Both Doval and Wang are designated special representatives for the border talks scheduled for November 23-25.
This will be the first round of talks for Wang who earlier this year succeeded Yang Jiechi as state councillor in a reshuffle.
While the dates have been finalised, the venue for the talks, which are expected to held outside Beijing, is yet to be finalised, the sources told PTI.
Special representatives’ talks are regarded as highly significant by both countries as they cover all aspects of bilateral relations besides making efforts to resolve the border dispute.
The India-China border dispute covers the 3,488 km Line of Actual Control (LAC). China also claims Arunachal Pradesh as part of southern Tibet.
Officials on both sides maintain that though a solution to the border dispute still eludes the two countries, a lot of headway has been made in the 20 rounds of talks so far in terms of working out mechanisms to restore peace and tranquillity along the border to resolve tensions due to aggressive patrolling by troops.
The last round of talks which was held in New Delhi between Doval and Yang took place in the immediate backdrop of last year’s 73-day standoff between the two militaries at Dokalam over the Chinese military’s plan to build a road close to India’s strategic Chicken’s Neck corridor that connects the northeastern states.
The standoff ended after the People’s Liberation Army (PLA) halted plans to build the road.

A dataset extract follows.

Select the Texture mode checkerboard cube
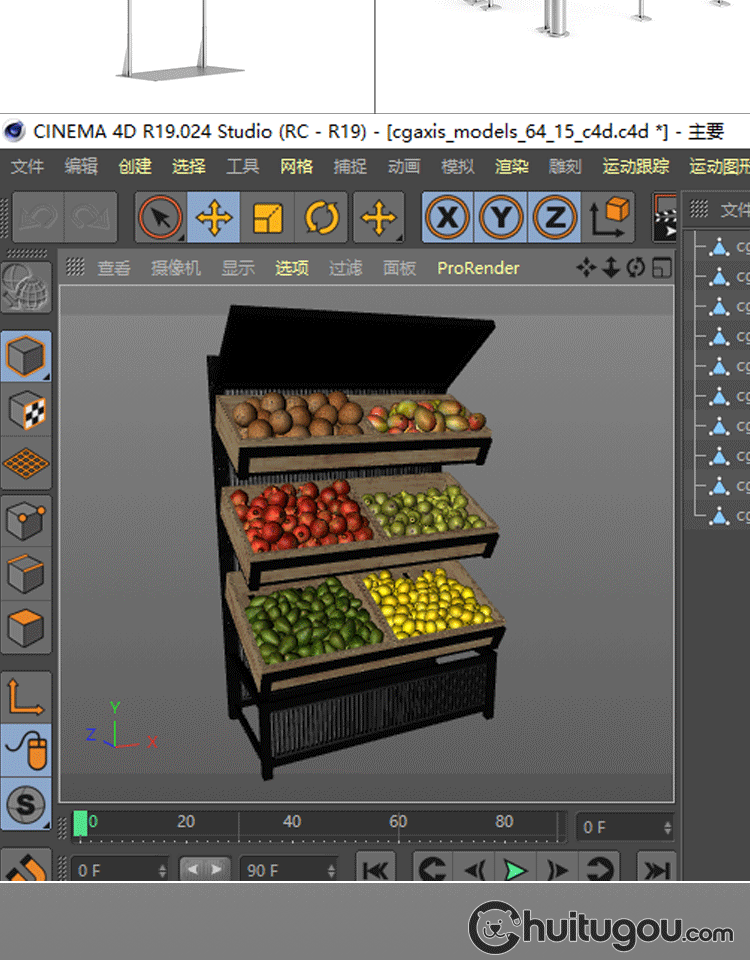 26,410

The meeting between Doval and Yang also prepared the ground for the informal summit between Prime Minister Narendra Modi and President Xi Jinping at Wuhan in April this year, which resulted not only in normalisation of relations but gave a new fillip to the improvement of relations in all spheres of relations notwithstanding the border dispute.

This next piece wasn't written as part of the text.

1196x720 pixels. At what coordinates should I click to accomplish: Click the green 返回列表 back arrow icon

Since then both countries have held several rounds of talks to enhance India’s exports to China to reduce the $51 billion trade deficit as well as improving military-to-military relations.

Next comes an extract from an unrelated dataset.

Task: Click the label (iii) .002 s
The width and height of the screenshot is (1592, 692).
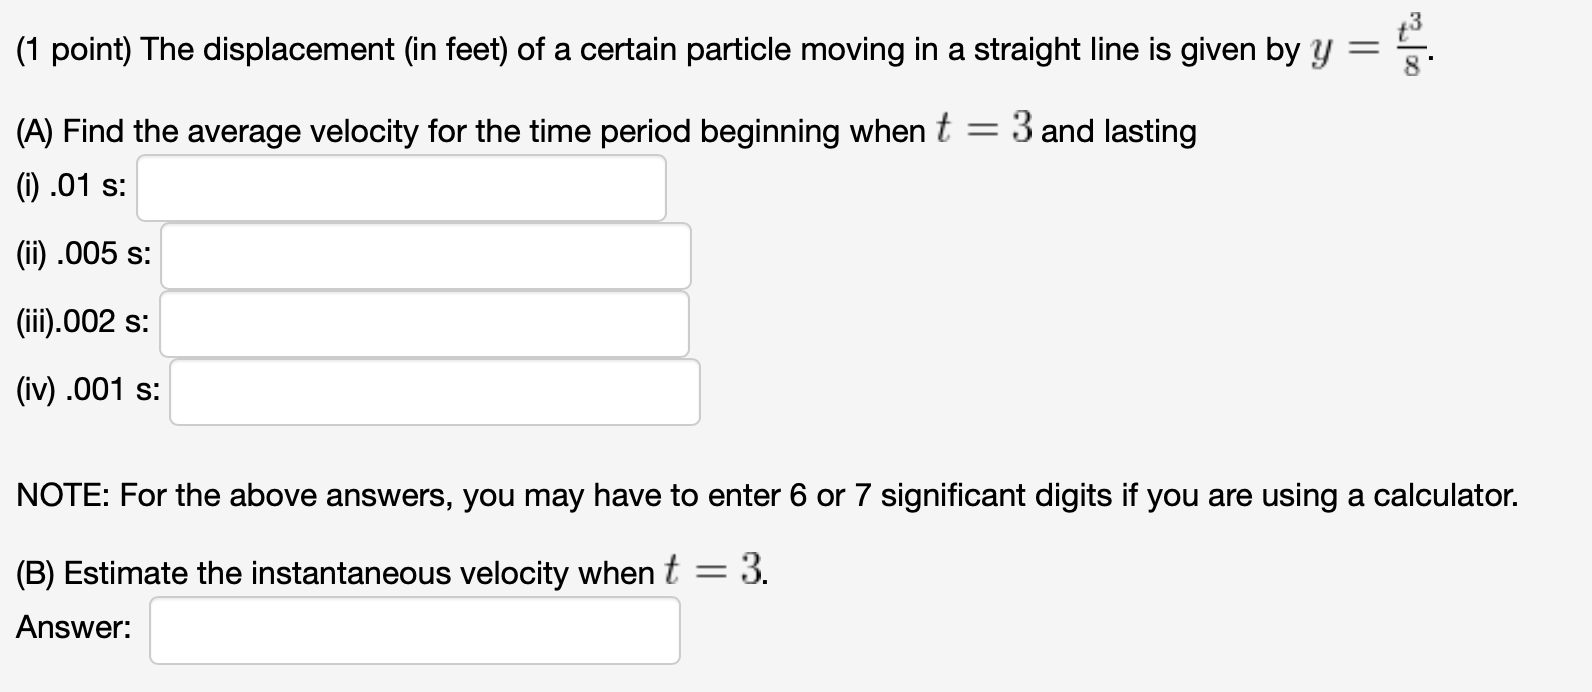Action: 81,321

Indian ambassador to China Gautam Bambawale said last month at a meeting here that India-China military exchanges grew rapidly after the Wuhan summit.
Since then military commanders from both sides are now talking to each other more frankly and more candidly than ever before, he said.
Chinese defence minister Gen Wei Fenghe had visited India in August, met Modi and held talks with his Indian counterpart Nirmala Sitharaman.
The Chinese defence ministry said after Wei’s visit that both countries are discussing a new version of a Memorandum of Understanding (MoU) on defence exchanges and cooperation to improve on the 2006 agreement besides establishing a direct confidential phone line between the two defence ministries and strengthening communications at all levels.